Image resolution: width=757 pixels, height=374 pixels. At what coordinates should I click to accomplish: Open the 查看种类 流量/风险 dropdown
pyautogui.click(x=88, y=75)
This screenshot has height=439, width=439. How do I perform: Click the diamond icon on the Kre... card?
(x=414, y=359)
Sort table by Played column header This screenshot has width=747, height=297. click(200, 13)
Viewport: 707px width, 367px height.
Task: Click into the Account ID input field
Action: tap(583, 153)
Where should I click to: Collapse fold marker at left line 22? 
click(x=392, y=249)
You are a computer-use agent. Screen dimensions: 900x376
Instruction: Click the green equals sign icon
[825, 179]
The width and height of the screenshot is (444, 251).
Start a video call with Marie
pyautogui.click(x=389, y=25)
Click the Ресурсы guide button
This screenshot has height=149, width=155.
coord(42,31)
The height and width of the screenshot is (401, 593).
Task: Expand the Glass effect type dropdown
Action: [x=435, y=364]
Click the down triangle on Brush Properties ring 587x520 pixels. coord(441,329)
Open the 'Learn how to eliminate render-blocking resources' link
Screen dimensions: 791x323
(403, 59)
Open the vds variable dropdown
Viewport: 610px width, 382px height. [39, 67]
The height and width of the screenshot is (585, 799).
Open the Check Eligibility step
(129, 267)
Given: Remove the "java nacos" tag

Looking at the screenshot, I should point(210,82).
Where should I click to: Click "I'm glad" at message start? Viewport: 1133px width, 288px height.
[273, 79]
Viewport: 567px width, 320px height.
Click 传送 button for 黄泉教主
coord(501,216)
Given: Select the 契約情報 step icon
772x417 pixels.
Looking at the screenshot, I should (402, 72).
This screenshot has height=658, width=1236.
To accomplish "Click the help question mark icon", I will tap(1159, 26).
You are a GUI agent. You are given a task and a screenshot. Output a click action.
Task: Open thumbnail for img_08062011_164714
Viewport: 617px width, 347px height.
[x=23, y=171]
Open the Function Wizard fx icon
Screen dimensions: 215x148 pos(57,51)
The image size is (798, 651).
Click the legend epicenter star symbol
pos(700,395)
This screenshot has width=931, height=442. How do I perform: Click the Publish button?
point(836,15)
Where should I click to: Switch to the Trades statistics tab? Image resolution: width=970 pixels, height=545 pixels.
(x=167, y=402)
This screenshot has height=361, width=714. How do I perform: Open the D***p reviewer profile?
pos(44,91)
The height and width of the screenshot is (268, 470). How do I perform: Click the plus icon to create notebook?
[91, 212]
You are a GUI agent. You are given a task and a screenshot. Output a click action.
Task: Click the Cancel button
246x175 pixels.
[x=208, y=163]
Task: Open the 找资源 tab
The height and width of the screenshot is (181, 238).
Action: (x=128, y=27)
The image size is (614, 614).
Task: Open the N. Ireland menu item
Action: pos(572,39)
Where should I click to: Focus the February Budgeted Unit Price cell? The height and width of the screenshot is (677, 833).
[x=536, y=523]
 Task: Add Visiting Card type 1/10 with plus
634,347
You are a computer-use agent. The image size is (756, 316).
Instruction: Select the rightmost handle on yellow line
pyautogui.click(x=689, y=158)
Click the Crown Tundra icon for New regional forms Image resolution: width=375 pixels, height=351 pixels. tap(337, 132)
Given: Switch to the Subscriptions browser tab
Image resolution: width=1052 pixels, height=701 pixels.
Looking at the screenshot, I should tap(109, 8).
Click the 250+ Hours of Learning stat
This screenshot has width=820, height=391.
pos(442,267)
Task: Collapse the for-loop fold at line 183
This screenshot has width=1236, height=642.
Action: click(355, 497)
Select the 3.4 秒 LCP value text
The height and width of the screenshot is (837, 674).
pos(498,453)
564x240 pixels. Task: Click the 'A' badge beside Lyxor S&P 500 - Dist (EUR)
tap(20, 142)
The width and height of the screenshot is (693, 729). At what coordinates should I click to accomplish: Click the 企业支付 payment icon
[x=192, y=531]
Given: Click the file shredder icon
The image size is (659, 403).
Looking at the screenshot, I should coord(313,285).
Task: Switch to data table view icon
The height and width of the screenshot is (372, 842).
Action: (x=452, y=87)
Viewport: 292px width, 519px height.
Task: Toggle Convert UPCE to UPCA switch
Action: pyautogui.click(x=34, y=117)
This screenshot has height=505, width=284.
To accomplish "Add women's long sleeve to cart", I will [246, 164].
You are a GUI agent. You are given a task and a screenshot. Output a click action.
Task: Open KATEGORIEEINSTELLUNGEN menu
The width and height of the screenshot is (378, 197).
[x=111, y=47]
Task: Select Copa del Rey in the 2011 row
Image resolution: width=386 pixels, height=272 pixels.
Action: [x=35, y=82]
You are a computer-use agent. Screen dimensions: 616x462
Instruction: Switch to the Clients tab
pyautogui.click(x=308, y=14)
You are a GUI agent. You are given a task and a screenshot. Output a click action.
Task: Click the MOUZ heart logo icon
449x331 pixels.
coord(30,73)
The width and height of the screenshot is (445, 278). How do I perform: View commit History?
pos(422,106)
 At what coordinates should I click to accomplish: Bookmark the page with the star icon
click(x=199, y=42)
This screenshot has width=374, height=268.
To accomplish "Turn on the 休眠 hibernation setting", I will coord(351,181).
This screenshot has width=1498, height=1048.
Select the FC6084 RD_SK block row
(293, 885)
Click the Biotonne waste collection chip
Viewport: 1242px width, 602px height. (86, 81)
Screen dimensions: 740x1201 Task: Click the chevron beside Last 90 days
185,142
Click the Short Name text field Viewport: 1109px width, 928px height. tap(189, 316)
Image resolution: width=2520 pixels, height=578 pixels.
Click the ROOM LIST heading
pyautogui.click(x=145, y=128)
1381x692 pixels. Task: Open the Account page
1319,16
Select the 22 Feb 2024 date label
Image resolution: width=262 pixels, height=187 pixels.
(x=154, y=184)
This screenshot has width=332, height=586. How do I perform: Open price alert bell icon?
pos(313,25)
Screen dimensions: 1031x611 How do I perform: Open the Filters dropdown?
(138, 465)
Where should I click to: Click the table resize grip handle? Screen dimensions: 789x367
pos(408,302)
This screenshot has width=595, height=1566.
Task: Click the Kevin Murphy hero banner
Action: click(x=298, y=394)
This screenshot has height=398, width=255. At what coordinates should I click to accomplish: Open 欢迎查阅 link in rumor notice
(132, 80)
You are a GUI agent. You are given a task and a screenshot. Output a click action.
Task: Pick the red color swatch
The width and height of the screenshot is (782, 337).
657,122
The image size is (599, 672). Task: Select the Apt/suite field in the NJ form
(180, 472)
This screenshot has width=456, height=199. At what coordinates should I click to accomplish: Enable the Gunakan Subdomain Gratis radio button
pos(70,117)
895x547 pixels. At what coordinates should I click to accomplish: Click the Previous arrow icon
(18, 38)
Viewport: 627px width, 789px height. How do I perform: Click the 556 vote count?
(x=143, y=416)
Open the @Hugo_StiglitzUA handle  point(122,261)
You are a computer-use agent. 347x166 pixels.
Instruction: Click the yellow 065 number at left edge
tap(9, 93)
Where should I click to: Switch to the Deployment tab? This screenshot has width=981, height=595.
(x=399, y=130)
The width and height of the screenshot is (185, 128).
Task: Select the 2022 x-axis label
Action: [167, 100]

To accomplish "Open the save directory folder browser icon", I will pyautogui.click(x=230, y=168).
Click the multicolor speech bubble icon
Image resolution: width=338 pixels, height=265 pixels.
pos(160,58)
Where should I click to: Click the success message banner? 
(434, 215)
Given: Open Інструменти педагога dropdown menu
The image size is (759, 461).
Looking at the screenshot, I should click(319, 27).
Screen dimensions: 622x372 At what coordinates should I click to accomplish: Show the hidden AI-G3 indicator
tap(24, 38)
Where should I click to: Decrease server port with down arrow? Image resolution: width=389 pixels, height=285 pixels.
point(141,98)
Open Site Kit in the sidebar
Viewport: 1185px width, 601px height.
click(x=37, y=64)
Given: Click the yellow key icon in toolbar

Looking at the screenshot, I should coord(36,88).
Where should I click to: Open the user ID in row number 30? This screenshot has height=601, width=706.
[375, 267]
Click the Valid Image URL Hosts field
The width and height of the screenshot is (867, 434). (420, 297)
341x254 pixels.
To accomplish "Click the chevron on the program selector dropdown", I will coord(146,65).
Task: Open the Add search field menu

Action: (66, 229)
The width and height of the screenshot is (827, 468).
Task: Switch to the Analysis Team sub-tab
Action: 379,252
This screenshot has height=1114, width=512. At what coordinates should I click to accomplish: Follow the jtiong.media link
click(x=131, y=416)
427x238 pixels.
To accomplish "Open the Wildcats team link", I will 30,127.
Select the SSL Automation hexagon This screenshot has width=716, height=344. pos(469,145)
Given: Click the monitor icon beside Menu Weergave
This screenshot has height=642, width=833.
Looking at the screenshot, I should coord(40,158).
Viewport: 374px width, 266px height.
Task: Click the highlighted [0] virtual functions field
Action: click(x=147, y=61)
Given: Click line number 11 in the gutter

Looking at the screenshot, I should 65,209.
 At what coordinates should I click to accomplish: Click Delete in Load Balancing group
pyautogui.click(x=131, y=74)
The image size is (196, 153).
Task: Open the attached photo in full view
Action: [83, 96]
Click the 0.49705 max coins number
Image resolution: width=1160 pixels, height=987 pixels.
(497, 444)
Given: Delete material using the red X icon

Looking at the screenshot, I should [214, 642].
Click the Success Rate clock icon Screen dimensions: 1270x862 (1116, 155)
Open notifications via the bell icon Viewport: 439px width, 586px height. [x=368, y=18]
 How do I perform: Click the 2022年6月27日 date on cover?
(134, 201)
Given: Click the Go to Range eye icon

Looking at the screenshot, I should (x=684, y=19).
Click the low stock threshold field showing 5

§ §

Exercise directions - Of all the entries above, output exactly the lines between the one holding "Instruction: Click the green equals sign icon" and the one holding "Task: Open the 找资源 tab", inclusive.

Answer box -
Instruction: Click the green equals sign icon
[825, 179]
The width and height of the screenshot is (444, 251).
Start a video call with Marie
pyautogui.click(x=389, y=25)
Click the Ресурсы guide button
This screenshot has height=149, width=155.
coord(42,31)
The height and width of the screenshot is (401, 593).
Task: Expand the Glass effect type dropdown
Action: [x=435, y=364]
Click the down triangle on Brush Properties ring 587x520 pixels. coord(441,329)
Open the 'Learn how to eliminate render-blocking resources' link
Screen dimensions: 791x323
(403, 59)
Open the vds variable dropdown
Viewport: 610px width, 382px height. [39, 67]
The height and width of the screenshot is (585, 799).
Open the Check Eligibility step
(129, 267)
Given: Remove the "java nacos" tag

Looking at the screenshot, I should point(210,82).
Where should I click to: Click "I'm glad" at message start? Viewport: 1133px width, 288px height.
[273, 79]
Viewport: 567px width, 320px height.
Click 传送 button for 黄泉教主
coord(501,216)
Given: Select the 契約情報 step icon
772x417 pixels.
Looking at the screenshot, I should (402, 72).
This screenshot has height=658, width=1236.
To accomplish "Click the help question mark icon", I will tap(1159, 26).
You are a GUI agent. You are given a task and a screenshot. Output a click action.
Task: Open thumbnail for img_08062011_164714
Viewport: 617px width, 347px height.
[x=23, y=171]
Open the Function Wizard fx icon
Screen dimensions: 215x148 pos(57,51)
The image size is (798, 651).
Click the legend epicenter star symbol
pos(700,395)
This screenshot has width=931, height=442. How do I perform: Click the Publish button?
point(836,15)
Where should I click to: Switch to the Trades statistics tab? Image resolution: width=970 pixels, height=545 pixels.
(x=167, y=402)
This screenshot has height=361, width=714. How do I perform: Open the D***p reviewer profile?
pos(44,91)
The height and width of the screenshot is (268, 470). How do I perform: Click the plus icon to create notebook?
[91, 212]
You are a GUI agent. You are given a task and a screenshot. Output a click action.
Task: Click the Cancel button
246x175 pixels.
[x=208, y=163]
Task: Open the 找资源 tab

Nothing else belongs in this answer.